È stata scelta per rappresentare un personaggio della Divina Commedia un’opera dello scultore siciliano Giovanni Puntrello, nato a Campobello di Mazara ma da diversi anni trasferito a Trìscina di Selinunte, dove lavora usando la locale arenaria in continuità con gli artisti classici che edificarono con questa pietra i sontuosi templi della Magna Grecia. Il critico Giorgio Gregorio Grasso, cultore di storia e letteratura medievale e curatore di questa edizione del capolavoro di Dante che viene così illustrato da artisti contemporanei, commenta così la scelta di inserire la scultura Aglauro, che ammiriamo in copertina, in questo importante evento culturale, che partendo da Milano sarà successivamente presentato in diverse altre città d’Italia: “Giovanni Puntrello ha colto nel segno vincendo la sfida che è stata posta agli artisti: tornare al concetto di bellezza e di emozione estetica nell’arte”.
Giorgio Grasso siciliano di nascita ma milanese di adozione, laureato in storia e in scienze dei beni culturali, docente e critico porta nel sangue la cultura del bello, di cui da millenni è intrisa la sua terra natale. L’attenzione verso le capacità tecniche dell’artista, la sua sensibilità nei confronti della materia, il legame con il territorio e l’evidenza di una profonda radice culturale sono aspetti che valuta sempre con grande attenzione e sicuramente hanno molto influito nel ritenere Aglauro di Giovanni Puntrello aderente espressione della terzina dantesca. La sua attività di critico, infatti, mette al centro del creare la forza comunicativa e la capacità di coinvolgere, elevando, lo spirito di chi osserva l’opera e rifiutando con convinzione la così detta arte povera o concettuale, dove il ragionamento cerca senza successo di diventare esso stesso espressione artistica.
La Divina Commedia illustrata da artisti contemporanei sarà presentata il 10 luglio a San Giuliano Milanese, nel Palazzo dei Marchesi di Brivio, un complesso del tardo Seicento commissionato dal Marchese Luigi e realizzato in mattoni a vista, con uno stile severo che domina da un’altura la valle del fiume Lambro.

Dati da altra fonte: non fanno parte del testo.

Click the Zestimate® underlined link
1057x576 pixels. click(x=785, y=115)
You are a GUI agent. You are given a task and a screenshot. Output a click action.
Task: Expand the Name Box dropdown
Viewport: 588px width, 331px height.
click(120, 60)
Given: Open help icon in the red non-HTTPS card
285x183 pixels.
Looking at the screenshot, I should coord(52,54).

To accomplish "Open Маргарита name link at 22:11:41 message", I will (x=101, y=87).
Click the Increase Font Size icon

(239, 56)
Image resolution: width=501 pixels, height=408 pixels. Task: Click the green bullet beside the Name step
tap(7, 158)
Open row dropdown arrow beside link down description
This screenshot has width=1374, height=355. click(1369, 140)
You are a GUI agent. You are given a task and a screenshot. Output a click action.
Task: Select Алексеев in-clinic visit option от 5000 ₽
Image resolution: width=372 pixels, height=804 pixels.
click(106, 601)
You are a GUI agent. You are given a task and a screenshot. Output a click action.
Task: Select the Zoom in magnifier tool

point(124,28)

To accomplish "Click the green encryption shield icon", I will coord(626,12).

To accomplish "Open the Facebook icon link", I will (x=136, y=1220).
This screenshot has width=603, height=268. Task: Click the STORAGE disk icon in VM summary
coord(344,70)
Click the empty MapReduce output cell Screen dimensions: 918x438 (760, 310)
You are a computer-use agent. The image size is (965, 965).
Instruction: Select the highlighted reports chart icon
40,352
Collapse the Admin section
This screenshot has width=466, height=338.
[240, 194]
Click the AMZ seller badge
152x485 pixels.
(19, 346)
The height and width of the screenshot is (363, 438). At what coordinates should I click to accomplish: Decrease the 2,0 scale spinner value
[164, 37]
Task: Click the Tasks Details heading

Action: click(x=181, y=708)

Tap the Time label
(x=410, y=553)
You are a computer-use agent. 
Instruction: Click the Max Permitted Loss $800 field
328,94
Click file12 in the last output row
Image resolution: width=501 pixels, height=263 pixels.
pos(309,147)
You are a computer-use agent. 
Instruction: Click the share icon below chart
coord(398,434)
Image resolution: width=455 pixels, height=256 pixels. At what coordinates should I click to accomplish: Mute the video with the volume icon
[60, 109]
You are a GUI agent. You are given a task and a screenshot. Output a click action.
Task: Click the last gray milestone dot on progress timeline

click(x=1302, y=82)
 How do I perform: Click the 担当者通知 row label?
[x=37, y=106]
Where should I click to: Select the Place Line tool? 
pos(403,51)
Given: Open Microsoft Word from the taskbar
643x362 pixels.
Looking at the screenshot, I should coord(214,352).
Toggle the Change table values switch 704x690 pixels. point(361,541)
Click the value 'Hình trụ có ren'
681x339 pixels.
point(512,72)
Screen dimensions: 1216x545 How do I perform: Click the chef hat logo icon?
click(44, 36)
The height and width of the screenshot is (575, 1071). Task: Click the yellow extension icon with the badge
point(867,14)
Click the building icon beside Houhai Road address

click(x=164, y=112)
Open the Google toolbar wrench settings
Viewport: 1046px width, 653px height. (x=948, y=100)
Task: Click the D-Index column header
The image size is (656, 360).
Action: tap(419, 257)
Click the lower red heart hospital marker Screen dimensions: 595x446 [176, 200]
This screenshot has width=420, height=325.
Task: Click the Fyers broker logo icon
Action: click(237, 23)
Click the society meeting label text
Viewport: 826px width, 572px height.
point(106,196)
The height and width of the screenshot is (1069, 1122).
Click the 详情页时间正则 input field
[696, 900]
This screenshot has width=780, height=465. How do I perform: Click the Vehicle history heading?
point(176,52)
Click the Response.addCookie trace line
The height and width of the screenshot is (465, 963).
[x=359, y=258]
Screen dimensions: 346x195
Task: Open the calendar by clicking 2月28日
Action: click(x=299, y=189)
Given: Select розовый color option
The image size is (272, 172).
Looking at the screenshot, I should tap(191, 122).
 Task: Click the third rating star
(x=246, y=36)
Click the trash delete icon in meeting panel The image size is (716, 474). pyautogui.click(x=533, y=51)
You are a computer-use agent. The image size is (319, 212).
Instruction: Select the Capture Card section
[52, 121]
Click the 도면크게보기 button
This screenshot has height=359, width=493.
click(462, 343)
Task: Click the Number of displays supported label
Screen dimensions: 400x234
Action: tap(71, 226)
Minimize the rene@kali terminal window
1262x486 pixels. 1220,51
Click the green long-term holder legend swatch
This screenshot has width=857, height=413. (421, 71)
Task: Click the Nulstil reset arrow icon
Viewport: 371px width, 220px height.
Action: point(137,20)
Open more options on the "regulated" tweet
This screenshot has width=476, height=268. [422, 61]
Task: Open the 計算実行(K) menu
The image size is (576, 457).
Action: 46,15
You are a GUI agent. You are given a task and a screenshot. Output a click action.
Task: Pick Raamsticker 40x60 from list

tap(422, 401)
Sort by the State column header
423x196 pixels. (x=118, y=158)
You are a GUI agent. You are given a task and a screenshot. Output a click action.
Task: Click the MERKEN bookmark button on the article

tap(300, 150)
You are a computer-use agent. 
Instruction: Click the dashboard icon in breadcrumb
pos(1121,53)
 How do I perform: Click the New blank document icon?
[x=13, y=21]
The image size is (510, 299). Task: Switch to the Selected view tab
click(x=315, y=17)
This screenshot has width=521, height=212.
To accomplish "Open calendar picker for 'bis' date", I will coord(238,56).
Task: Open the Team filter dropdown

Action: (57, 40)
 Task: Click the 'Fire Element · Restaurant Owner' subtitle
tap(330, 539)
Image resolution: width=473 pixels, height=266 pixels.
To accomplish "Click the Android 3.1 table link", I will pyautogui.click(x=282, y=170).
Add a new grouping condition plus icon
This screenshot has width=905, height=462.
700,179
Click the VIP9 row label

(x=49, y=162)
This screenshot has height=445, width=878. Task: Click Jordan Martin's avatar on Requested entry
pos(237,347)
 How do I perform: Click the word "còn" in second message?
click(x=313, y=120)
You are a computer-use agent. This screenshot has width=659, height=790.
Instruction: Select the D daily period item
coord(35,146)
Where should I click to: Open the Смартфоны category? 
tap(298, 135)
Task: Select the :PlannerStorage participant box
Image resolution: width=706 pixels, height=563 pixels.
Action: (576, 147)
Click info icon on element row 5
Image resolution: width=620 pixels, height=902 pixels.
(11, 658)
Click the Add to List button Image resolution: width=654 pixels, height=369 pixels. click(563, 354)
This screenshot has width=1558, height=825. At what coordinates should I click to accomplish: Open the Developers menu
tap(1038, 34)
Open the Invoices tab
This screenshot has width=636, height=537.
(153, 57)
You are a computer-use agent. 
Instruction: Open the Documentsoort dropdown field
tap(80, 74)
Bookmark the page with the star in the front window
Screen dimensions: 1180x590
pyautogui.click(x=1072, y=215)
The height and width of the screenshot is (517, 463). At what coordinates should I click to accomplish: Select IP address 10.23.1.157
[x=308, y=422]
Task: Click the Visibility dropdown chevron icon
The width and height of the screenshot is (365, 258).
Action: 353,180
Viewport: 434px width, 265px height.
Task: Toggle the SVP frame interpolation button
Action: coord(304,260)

Un Palazzo che mantiene il nome di Rocca perché sorge al posto di un precedente maniero, ma nulla ha più di difensivo perché è un’aristocratica dimora dal volume regolare che si apre su di un vasto giardino. In queste sale ormai disadorne si potranno ammirare le opere d’arte scelte per dare concretezza fisica ai canti e alle terzine della Divina Commedia. È interessante vedere la continuità geometrica, la ricerca del ritmo che il Curatore ha trovato tra le partiture architettoniche e gli schemi rigorosi dell’opera letteraria: un ritmo che si ripete ed è una costante nella sua pulsazione musicale, intessuta di personaggi, simboli e allegorie espressi in parole e ora fisicamente presenti in colori, segni e forme.
Aglauro, infatti, scolpita in pietra arenaria mantiene nel volto le proporzioni del corpo femminile, largo e con tratti ancora da adolescente, bello nel senso di equilibrato e potentemente evocativo, senza cercare una ripetizione pedissequa del reale. E’ un’opera che sposa con il suo rigore geometrico, temperato dalla dolcezza dell’anatomia, lo stile asciutto e senza inutili addizioni del poeta toscano. Aglauro è una presenza fugace nell’opera del Sommo poeta, conclude il quattordicesimo canto del Purgatorio dove si espia la colpa dell’invidia; questo è un canto particolare, fatto di voci sommesse, di due anime che interrogano con garbo Dante sulla propria identità senza presentarsi, in uno scambio fra sconosciuti che discorrono di sventure avvenute fra Toscana e Romagna. Versi colmi di angoscia che si concludono con un esempio di invidia punita.
È la voce di Aglauro, mitica figlia del re di Atene che fu trasformata in sasso da Hermes, il Mercurio dei Romani. La giovane, invidiosa della propria sorella Erse amata dal dio, aveva cercato di osteggiarli frapponendosi tra loro sulla porta della reggia, decisa a non muoversi più. L’ira di Mercurio, come ci racconta Ovidio, fu tale che la fanciulla venne impietrita. Giovanni Puntrello concentra la voce di Aglauro e il suo corpo fremente di essere amato nella rigidità di una forma vagamente quadrata, dove occhi e bocca sono contratti e ormai destinati ad essere ombre in un’opera che sprigiona ancora la sua forza vitale ma cristallizzata in un equilibrio senza pace.